IN THE NEIGHBOURING district of Udupi, the tone of campaigning is less pungent. At Minister for Sports and Youth Affairs Pramod Madhwaraj’s resort-home tucked away in Kolaligiri, across the Suvarna River from Udupi, a bevy of petitioners sit slumped in plush chairs in an air-conditioned room, waiting to be ushered into an inner chamber with an arched wood ceiling and plusher sofas. Madhwaraj emerges in a green kurta toting gigantic finger rings and an aristocratic smile. The darbar begins: a cancer patient’s mother trying to acquire cheap land to build a home, a student who needs medical aid, a party worker who wants to shake his hands, they all get assurances and advice. The minister scarfs down a handful of pills handed to him by a secretary before he heads out in a Land Rover to 20 booth-level engagements over the course of the day. Among his people, he is no longer the patrician but a man who touches elders’ feet and poses for selfies. At an intimate gathering in the shade of a porch in Handadi, with no more than 40 people in attendance, he likens himself to a sincere agricultural worker who deserves to be hired again. “Go through the list of promises that I made to you in the last election and tell me if I have failed you anywhere. If I haven’t, then hire me again,” he says. A shapeshifter who nearly defected to the BJP, Madhwaraj is confident his performance has earned him enough goodwill to last another term.

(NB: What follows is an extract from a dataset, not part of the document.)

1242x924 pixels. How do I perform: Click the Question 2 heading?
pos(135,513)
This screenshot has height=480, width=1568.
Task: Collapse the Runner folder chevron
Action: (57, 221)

“We are not leaving anything to chance,” says Jagadish Shetty, 47, a BJP worker from Boloor, a Mogaveera-majority neighbourhood on the outskirts of Mangalore where a team of volunteers is wrapping up its door-to-door outreach, moving like a swarm of bees on a hot, listless day. It is a taxonomic exercise to identify “our” votes, and occasionally, to try and turn the others by ventriloquising Amit Shah and Narendra Modi. They do not brandish caustic sentences or affect a pose of superiority. This is good old friendly banter. “There are 1,039 votes in this booth—No 81 of ward No 27—and we know each one. We have never collected this much data. We even have phone numbers from each house, and since we know which way they lean, we plan to add the supporters among them to WhatsApp groups,” says Shetty, a ghazal singer with close-cropped afro hair who runs a not-for-profit school. The Congress’ ground level campaign may seem attenuated in comparison, but with the Siddaramaiah wave cresting at the right time, the party is not overly worried about anti-incumbency even as the BJP gets busy at the Hindutva switchboard, flipping everything on.